§ **Kaynak metin**

Mısır takviminde 30’ ar günlük 12 ay vardı, her yılın sonuna 5 gün ekleniyordu.
365 günlük takvim MÖ 4241 yılının buluşudur. Takvimleri, ülkenin doğal
şartlarına göre dörder aylık 3 mevsime ayrılmıştı: Sel, ekinlerin çıkışı,
hasat. Bu takvim, MÖ 46 yılında Roma’da kullanılmaya başlayan Julian takvimine
temel teşkil etti.
- MÖ 500’ den önce matematik, tıp ve mühendislik bilgileri
bir hayli ileriydi. Tıp alanında anatomi bilgisi ileri olduğu için teşhis ve
tedavi, sakatlıkların giderilmesi, cerrahi müdahalelerde başarılıydılar. İlk
bilimsel denebilecek tıp kitabı da onlara aitti.
- MÖ 1500‘de tunç yapmayı (bakır+ kalay) ve bugün bizim
bildiğimiz metallerin çoğunu biliyorlardı. Altın işçiliği çok ileriydi. Altın
ve gümüşü karıştırarak elektrum denen bir alaşımı da kullanıyorlardı.
- Eski Mısır’da en gözde yiyecek ekmek,en gözde içecek bira
imiş, sudan çok bira içilirmiş. Yemek için ördek, kaz ve güvercin
yetiştirirler, onları yağ topaklarıyla besleyerek semirtirlermiş. Ayrıca
Nil’de, göllerde ve bataklıklarda tutulan balıklardan da çok miktarda tüketirlermiş.

§ **Satırlar**
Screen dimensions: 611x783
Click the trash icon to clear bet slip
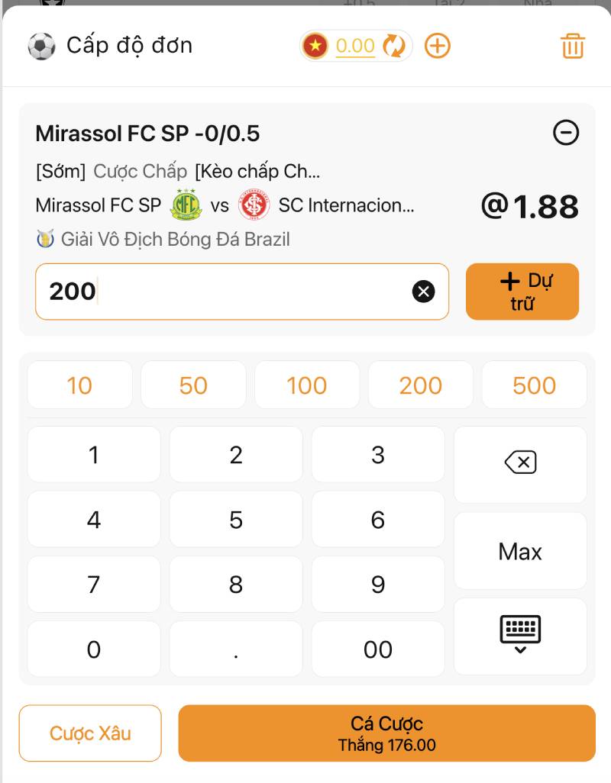[x=572, y=47]
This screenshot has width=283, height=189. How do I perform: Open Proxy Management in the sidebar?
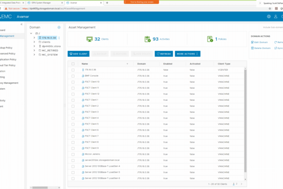9,83
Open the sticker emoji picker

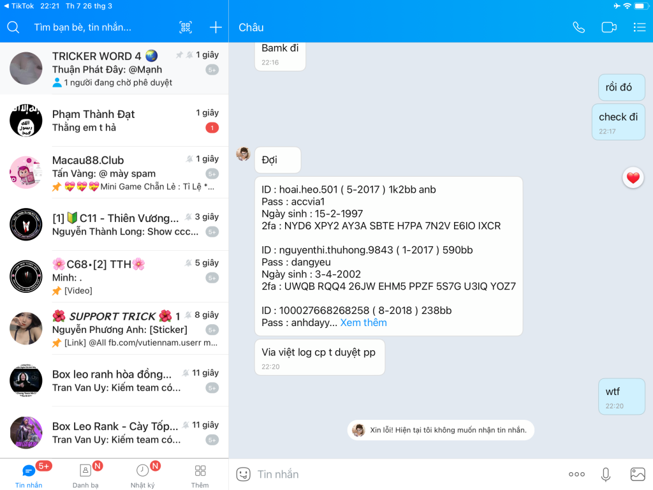click(243, 474)
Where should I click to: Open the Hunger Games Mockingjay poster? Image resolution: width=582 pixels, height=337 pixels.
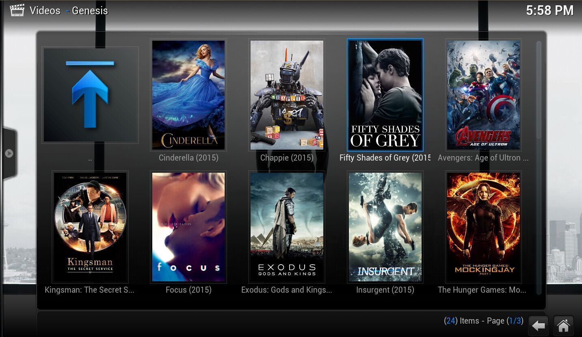483,227
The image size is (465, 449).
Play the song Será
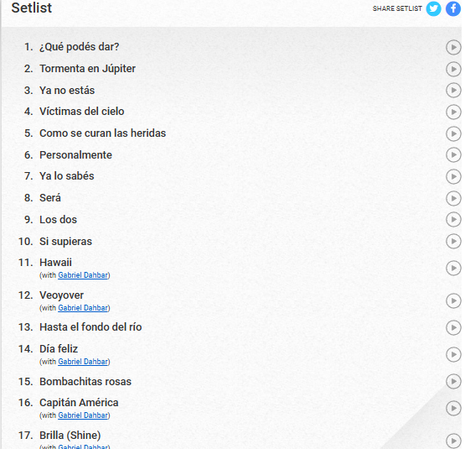pos(453,198)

§ **Verilen görev**
Eski Mısır metnine, son cümlesinin ardından gelecek şekilde devam edin. Satırlar, Eski Mısır metninden ayrı bir malzemedir.

§ **Görev yanıtı**
Sadece çok zengin olanlar sığır eti yiyebilirmiş, çünkü çok pahalı imiş.
- Eski Mısır’da polis, firavunu gözetmek için vardı, halka
hiçbir yardımları olmazdı.
Birçok suçun cezası,
madenlerde çalışmaya gönderilmek, büyük taş bloklarını taşımaktı. Bir
firavunun mezarından hırsızlık yapmanın cezası ölümdü.
- Ank, eski Mısır’da yaşamı, yaşamın anahtarını
temsil eder. Ank’a fallik bir anlam yüklendiği de düşünülüyor. (Bu konu
daha önce blogumuzda, İnanç Dosyası’nda, Phallicism başlığı altında
incelenmiştir.) Hıristiyanlık öncesi haç biçimlerinden biri olan Crux Ansata,
Koptik Hıristiyan mabetlerinde çok görülüyor.
İki ayrı kabartmada kullanılmış ank simgesi.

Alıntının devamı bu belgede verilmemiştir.